Post Offices. Turkish in Rue Boustrous (also International Telegraph); German and Austrian-Hungarian, at the N.E. end of the quay; French, farther to the N.E.; Russian, on the quay, opposite the Quarantine Station.

Consuls. British Vice-Consul, J. Falanga.—United States Consular Agent, J. Hardegg.

Physicians. Dr. J. M. Keith (medical superintendent of the English Hospital); Dr. Lin (French); Dr. Lorch, Dr. Saad (both German).

Banks. Anglo-Palestine Co., Banque Ottomane, both in the Gaza Road; German Palaestina-Bank, Crédit Lyonnais, both on the quay.

English Church Services, on Sun. at 9.30 a.m. and 3.30 p.m.

Carriages.

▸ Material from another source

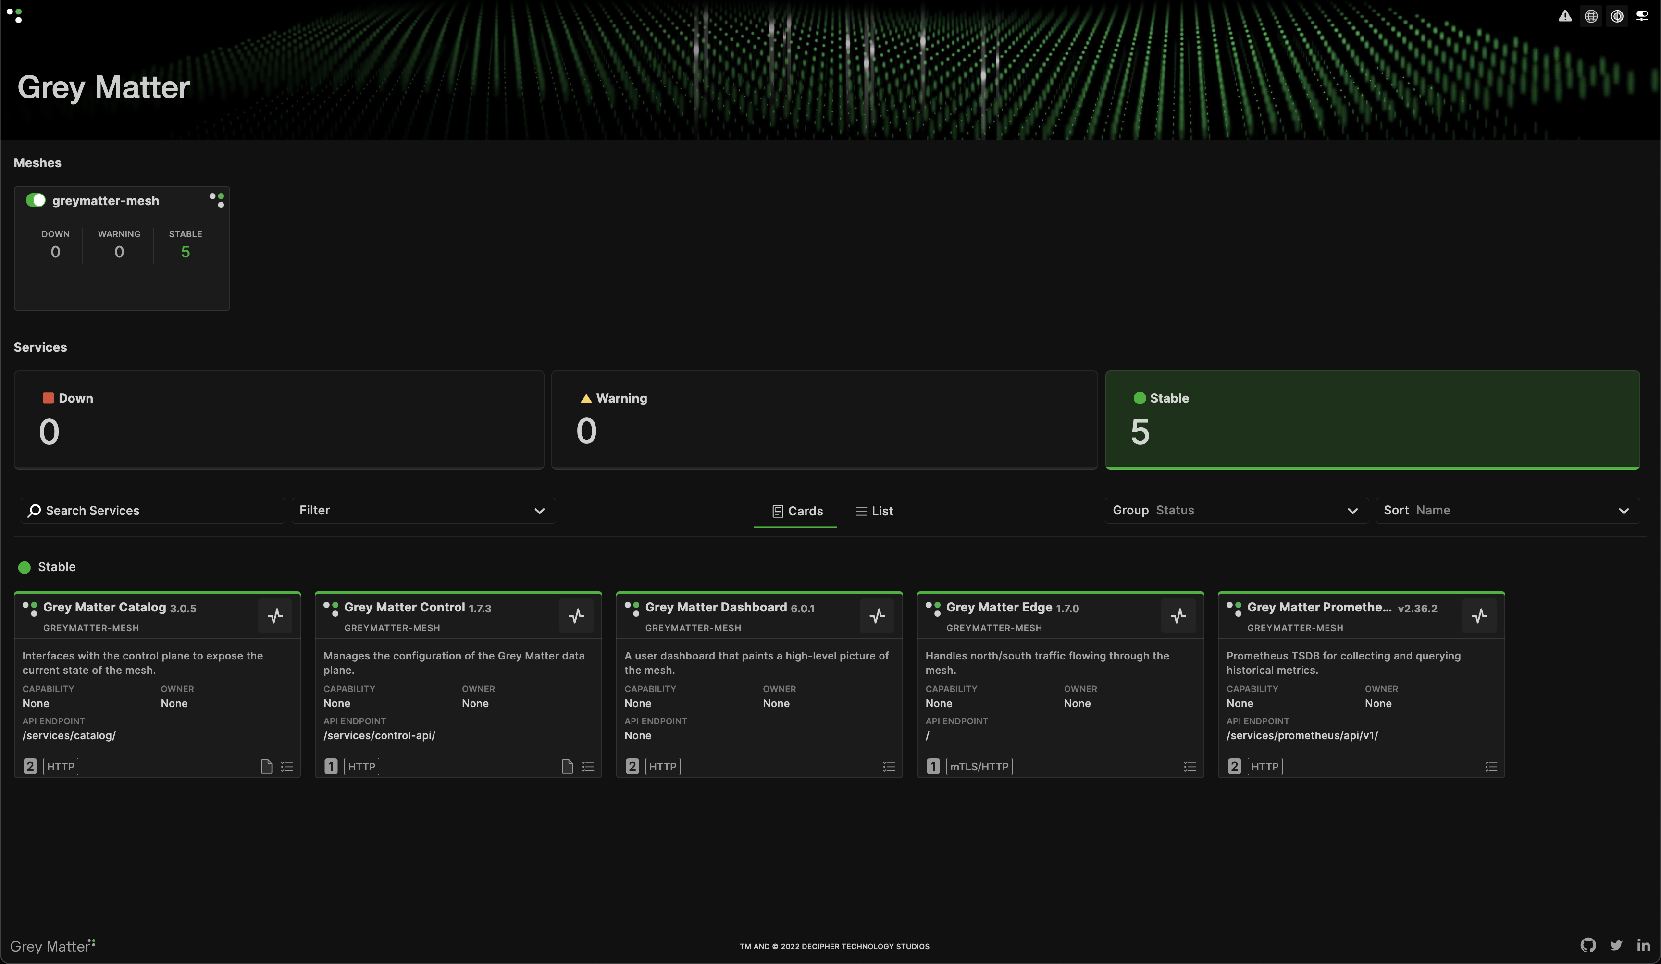Switch to the List view tab
Viewport: 1661px width, 964px height.
click(x=874, y=511)
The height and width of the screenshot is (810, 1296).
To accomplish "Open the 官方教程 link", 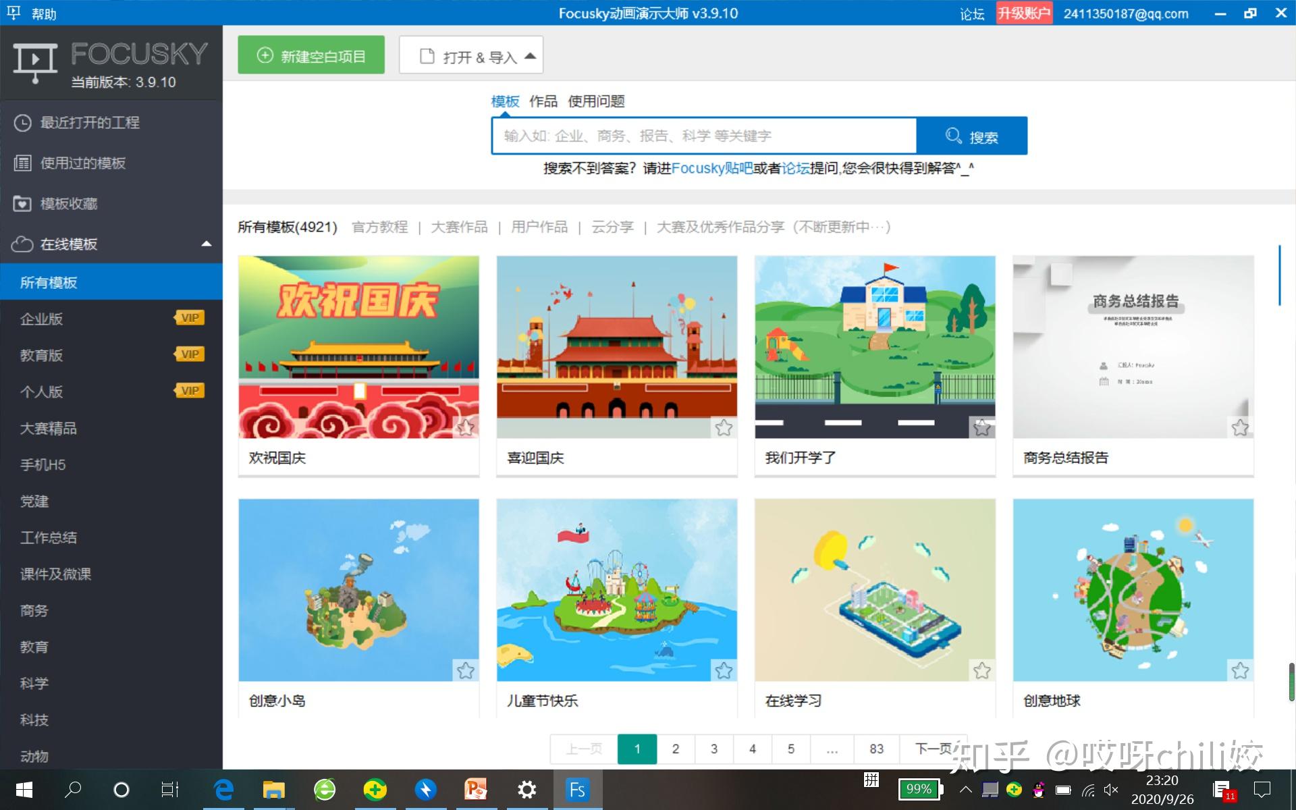I will pyautogui.click(x=379, y=227).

Drive 1 beshlik (3½ pias.); ½ day 10, day 20 fr.; to Jerusalem (7–8 hrs.) in the season 50–60 fr. (single seat 10–15 fr.), to Haifa (1½–2 days), 100–140 fr., according to weather.

Jaffa, Arabic Yâfâ, Gr. Joppa (pop. 47,000, viz. about 30,000 Moslems, 10,000 Christians, and 7000 Jews), originally a Phœnician colony in the land of the Philistines, is mentioned as early as the reign of Solomon (p. [472]) as the seaport of Jerusalem. The Maccabees (p. [472]) brought it under Jewish domination. During the Crusades it was repeatedly wrested from the Christians, and in 1267 it was destroyed by the Mameluke sultan Beybars. In 1799 the town was stormed by the French under Kléber (p. [444]).

The old town rises on a rock 118 ft. high, behind the Quay, built towards the end of the 17th century. Its streets are very dusty and in wet weather muddy.

The quay and its prolongation, the main arteries of traffic, lead in a curve towards the E. to the Market (Sûk), where the Semitic type of the inhabitants is very noticeable.

Beyond this market is a public garden with a Clock Tower erected by the town of Jaffa to commemorate the 25th year of the reign of the now deposed Sultan Abdul Hamid (1876–1909), and several Arabian cafés. The Gaza road leads thence to the right through the S. suburb. The Jerusalem road leads straight on through the new town and a number of orange-groves; after 12 min. a road diverges to the left to the Russian settlement, where we are shown the site of the house of Tabitha and her rock-tomb (Acts ix. 35). The Rue Boustrous leads to the left to the railway-station and the pleasant houses of the German Colony, founded in 1868 (about 350 inhab., chiefly of the ‘Temple’ sect).